The retinoblastoma (RB) tumor suppressor is functionally inactivated in most hepatocellular carcinomas (HCC), although the mechanisms by which RB suppresses liver tumorigenesis are poorly defined. We investigated the impact of RB loss on carcinogen-induced liver tumorigenesis.Mice harboring liver-specific RB ablation and normal littermates were exposed to the hepatocarcinogen diethylnitrosamine (DEN). The influence of RB loss on liver tumorigenesis was assessed by evaluating tumor multiplicity, proliferation, and genome integrity within tumors arising in RB-deficient and wild-type livers. In silico analyses were used to probe the association between gene expression signatures for RB loss and chromosomal instability and the ability of genes up-regulated by RB loss to predict the survival of human HCC patients.RB deficiency significantly increased tumor multiplicity in livers exposed to DEN. Although hepatocytes in nontumor regions of DEN-exposed livers were quiescent regardless of RB status, tumors arising in RB-deficient livers were significantly more proliferative than those in normal livers and expressed high levels of RB/E2F target genes.

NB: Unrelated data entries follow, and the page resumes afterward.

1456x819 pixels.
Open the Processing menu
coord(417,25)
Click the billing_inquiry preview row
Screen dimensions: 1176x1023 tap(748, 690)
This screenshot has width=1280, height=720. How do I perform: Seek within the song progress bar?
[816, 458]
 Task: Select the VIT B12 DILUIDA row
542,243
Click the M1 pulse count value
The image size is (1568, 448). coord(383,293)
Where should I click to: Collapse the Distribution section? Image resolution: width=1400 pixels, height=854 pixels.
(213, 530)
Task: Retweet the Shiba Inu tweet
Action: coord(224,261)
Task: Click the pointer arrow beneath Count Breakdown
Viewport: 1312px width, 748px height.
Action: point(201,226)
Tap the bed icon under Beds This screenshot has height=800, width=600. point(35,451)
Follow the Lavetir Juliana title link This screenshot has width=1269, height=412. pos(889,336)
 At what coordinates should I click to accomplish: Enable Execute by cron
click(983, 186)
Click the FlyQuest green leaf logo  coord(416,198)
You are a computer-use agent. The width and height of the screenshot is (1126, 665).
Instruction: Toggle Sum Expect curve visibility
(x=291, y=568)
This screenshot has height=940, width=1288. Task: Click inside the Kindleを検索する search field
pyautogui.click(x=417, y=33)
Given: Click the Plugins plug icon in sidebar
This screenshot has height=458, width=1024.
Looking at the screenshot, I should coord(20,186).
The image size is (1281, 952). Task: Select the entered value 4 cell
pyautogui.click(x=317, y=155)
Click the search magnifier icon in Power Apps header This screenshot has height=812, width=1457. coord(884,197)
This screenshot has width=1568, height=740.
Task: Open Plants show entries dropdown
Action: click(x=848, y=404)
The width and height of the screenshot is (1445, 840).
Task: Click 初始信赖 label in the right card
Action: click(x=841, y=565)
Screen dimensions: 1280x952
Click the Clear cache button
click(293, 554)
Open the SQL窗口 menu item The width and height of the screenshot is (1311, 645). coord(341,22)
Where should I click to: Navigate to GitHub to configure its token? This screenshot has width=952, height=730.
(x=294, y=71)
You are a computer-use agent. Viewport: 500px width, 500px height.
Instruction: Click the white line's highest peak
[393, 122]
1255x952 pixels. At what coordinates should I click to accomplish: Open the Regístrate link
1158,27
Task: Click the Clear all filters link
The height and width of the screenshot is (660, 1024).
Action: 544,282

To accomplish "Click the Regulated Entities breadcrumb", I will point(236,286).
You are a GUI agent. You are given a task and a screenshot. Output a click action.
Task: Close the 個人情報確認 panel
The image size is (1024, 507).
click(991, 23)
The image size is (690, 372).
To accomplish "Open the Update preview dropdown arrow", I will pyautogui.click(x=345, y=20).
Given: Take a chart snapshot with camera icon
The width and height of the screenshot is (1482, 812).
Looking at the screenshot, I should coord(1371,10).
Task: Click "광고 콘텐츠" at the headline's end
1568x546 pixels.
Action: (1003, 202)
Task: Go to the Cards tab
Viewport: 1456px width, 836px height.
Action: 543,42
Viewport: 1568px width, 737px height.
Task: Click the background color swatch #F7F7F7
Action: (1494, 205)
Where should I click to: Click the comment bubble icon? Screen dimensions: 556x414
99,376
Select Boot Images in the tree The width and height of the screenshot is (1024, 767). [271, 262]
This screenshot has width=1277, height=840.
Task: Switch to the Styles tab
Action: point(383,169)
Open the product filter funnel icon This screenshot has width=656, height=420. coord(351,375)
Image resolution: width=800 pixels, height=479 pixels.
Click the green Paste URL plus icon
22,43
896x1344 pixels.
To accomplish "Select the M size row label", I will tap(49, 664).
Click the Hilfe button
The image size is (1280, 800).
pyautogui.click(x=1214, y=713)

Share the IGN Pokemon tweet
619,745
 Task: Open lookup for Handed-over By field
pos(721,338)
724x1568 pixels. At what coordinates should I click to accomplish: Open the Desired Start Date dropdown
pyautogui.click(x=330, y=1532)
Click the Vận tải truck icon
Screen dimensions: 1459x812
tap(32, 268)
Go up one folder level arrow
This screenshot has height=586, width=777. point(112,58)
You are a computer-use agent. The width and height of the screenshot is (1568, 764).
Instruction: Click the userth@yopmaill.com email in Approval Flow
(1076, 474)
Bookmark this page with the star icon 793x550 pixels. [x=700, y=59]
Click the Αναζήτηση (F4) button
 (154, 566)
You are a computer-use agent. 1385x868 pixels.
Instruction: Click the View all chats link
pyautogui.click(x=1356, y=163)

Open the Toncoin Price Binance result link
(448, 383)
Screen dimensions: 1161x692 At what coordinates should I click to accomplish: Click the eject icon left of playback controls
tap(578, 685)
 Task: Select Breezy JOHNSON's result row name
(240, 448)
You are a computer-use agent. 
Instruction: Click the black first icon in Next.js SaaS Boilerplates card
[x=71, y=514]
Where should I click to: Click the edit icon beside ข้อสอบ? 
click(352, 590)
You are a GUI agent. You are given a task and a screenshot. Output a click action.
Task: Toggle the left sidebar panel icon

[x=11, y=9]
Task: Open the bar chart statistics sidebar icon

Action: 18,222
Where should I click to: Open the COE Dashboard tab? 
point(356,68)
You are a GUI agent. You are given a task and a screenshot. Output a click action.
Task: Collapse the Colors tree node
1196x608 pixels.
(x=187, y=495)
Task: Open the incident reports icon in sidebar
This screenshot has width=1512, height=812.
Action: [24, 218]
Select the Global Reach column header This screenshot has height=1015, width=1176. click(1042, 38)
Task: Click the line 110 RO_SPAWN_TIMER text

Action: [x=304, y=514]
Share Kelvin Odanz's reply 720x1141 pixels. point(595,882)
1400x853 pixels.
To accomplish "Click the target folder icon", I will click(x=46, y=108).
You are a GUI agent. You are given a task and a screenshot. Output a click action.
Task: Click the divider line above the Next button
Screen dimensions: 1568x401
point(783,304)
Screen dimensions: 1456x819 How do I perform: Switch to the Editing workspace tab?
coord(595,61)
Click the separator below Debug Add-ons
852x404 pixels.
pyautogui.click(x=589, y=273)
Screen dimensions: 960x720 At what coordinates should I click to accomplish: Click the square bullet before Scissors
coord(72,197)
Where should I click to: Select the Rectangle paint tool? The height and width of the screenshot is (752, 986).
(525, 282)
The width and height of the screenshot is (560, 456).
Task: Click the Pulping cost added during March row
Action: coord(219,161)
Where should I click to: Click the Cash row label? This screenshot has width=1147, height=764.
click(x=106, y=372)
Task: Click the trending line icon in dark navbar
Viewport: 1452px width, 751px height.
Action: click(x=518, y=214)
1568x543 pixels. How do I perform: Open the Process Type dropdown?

Analysis of genes up-regulated by RB loss demonstrated significant overlap with a gene expression signature associated with chromosomal instability. Correspondingly, tumors arising in RB-deficient livers were significantly more likely to harbor hepatocytes exhibiting altered ploidy. Finally, gene expression analysis of human HCCs demonstrated that elevated expression of RB-regulated genes independently predicts poor survival.RB deletion in the mouse liver enhances DEN-induced tumorigenesis, associated with increased hepatocyte proliferation and compromised genome integrity. Evaluation of RB status may be a useful prognostic factor in human HCC.